Marie France also published a duet with Hélèna Noguerra on her last album, released in October 2007. In 2008, Marie France recorded a rock'n'roll garage album entirely written by Jacques Duvall and composed by Miam Monster Miam. The album is titled Phantom feat.

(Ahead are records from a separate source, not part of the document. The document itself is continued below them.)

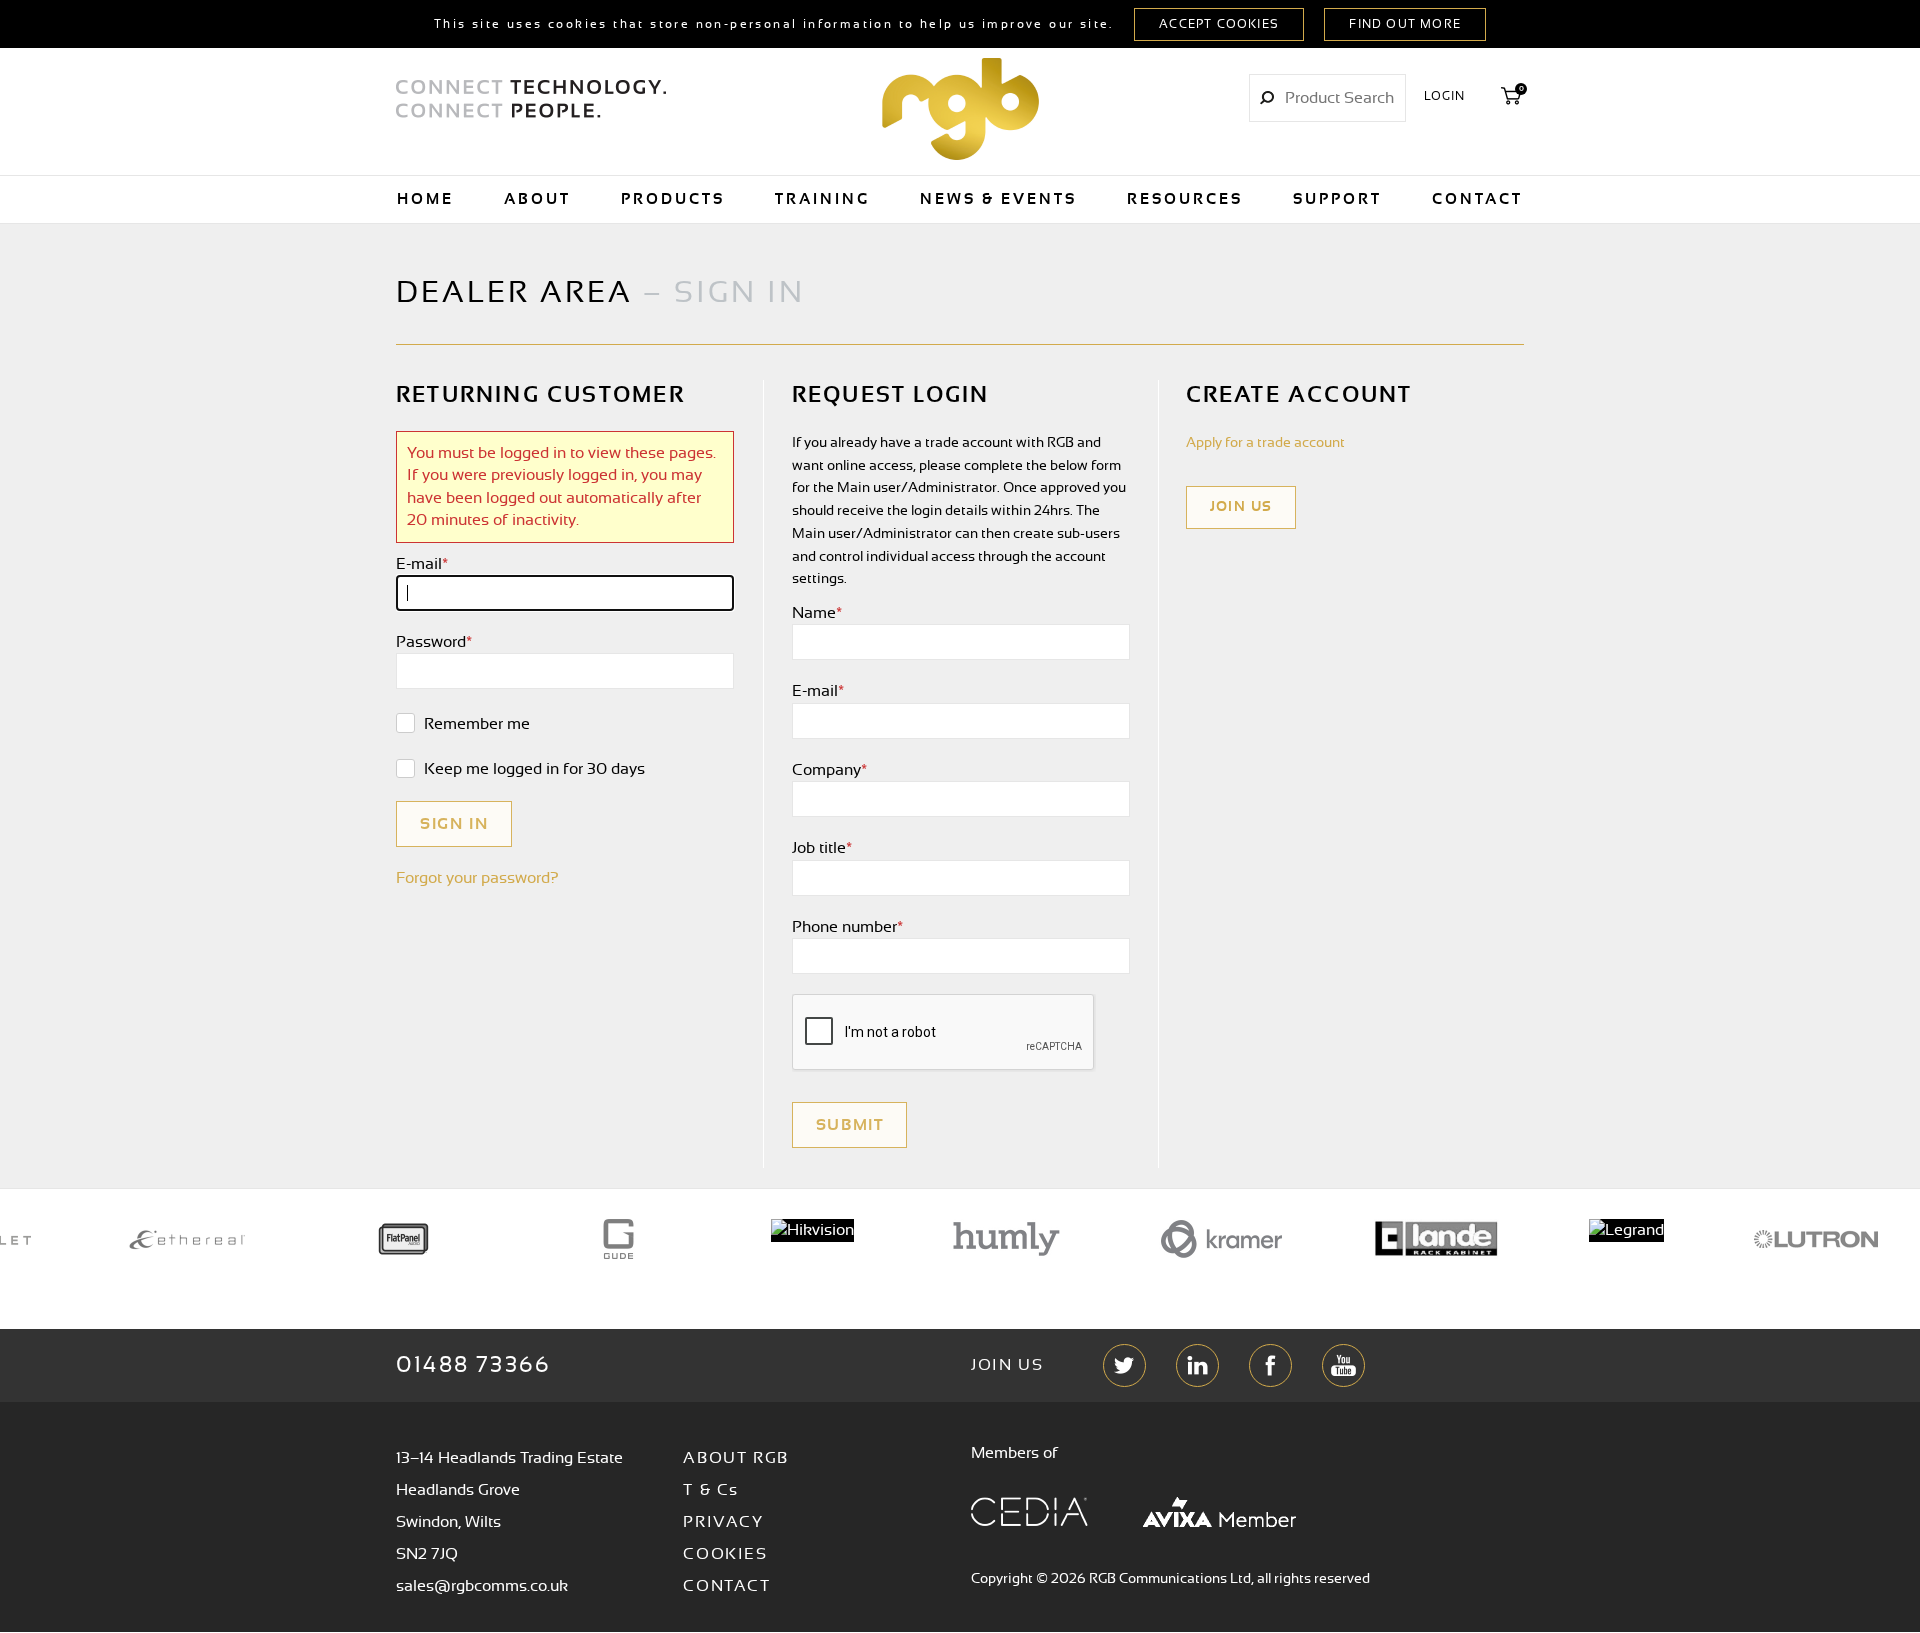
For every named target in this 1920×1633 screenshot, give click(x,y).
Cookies (725, 1554)
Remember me (475, 724)
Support (1337, 199)
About (537, 199)
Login (1445, 96)
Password (434, 642)
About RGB (735, 1458)
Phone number (847, 927)
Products (673, 199)
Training (822, 199)
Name (817, 613)
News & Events (998, 199)
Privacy (723, 1522)
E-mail (422, 564)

Marie France.

== Filmography ==
- 1972: Les Intrigues de Silvia Couski by Adolfo Arrieta (as Carmen)
- 1973: I Will Walk Like a Crazy Horse by Fernando Arrabal
- 1974: Le Jardin des Hespérides by Jacques Robiolles
- 1974: Le Sujet ou le Secrétaire aux mille et un tiroirs by Joaquin Noessi and Joaquin Lledo
- 1975: Spermula by Charles Matton (as Rita)
- 1976: Barocco by André Téchiné (as The Singer)
- 1985: Billy Ze Kick by Gérard Mordillat
- 1985: Love Circles (La Ronde de l'Amour) (as Suzy)
- 1987: Cinématon n°949 by Gérard Courant
- 1987: Les Innocents by André Téchiné (as The Singer)
- 1987: Les keufs by Josiane Balasko (as The coach)
- 1991: La Gamine by Hervé Palud
- 1994: Une expérience d'hypnose télévisuelle (short film) by Gaspar Noé
- 1998: Belle Maman by Gabriel Aghion (as Marie-Claude, known as la Pute, 'the whore')
- 2003: Alain Pacadis, un héros "in" (medium-length documentary) by Grégory Hervelin and Vladimir Tybin (as herself)
- 2003: Le Fantôme d'Henri Langlois (documentary) by Jacques Richard (as herself)
- 2010: L'Orpheline avec en plus un bras en moins de Jacques Richard
- 2011: Chéries-Chéris de Antony Hickling (short film): as herself with Christine Mingo

== Discography ==
- "Daisy / Déréglée" (1977) – single (Romantik)
- "Los Angeles / Marie Françoise se suicide" (1978) – single (Phonogram)
- 39 de fièvre (1981) – album (RCA)
- "Je ne me quitterai jamais / Corps Diplomatique" (1982) – single (RCA)
- "Champs Elysées / Est-ce que vous avez du feu?" (1983) – single (RCA)
- Marie et Marc (1996) – limited edition mini-album (Freedom 001)
- Marie France (1997) – album (Last Call)
- Raretés (2006) – album (Edina)
- Phantom featuring Marie France (2008) – album (Freaksville records)
- Marie France visite Bardot (2009) (JPB Production)
- Marie France Chante Jacques Duvall (2016) – Album (Freaksville records)

== Quotes ==
- About her, Marguerite Duras said: "It is impossible to not be aroused by her. Everyone. Women as well as men."

== Bibliography ==
- Garcia, Marie-France, Elle était une fois, ed. Denoël, 2003 (coll. X-Treme).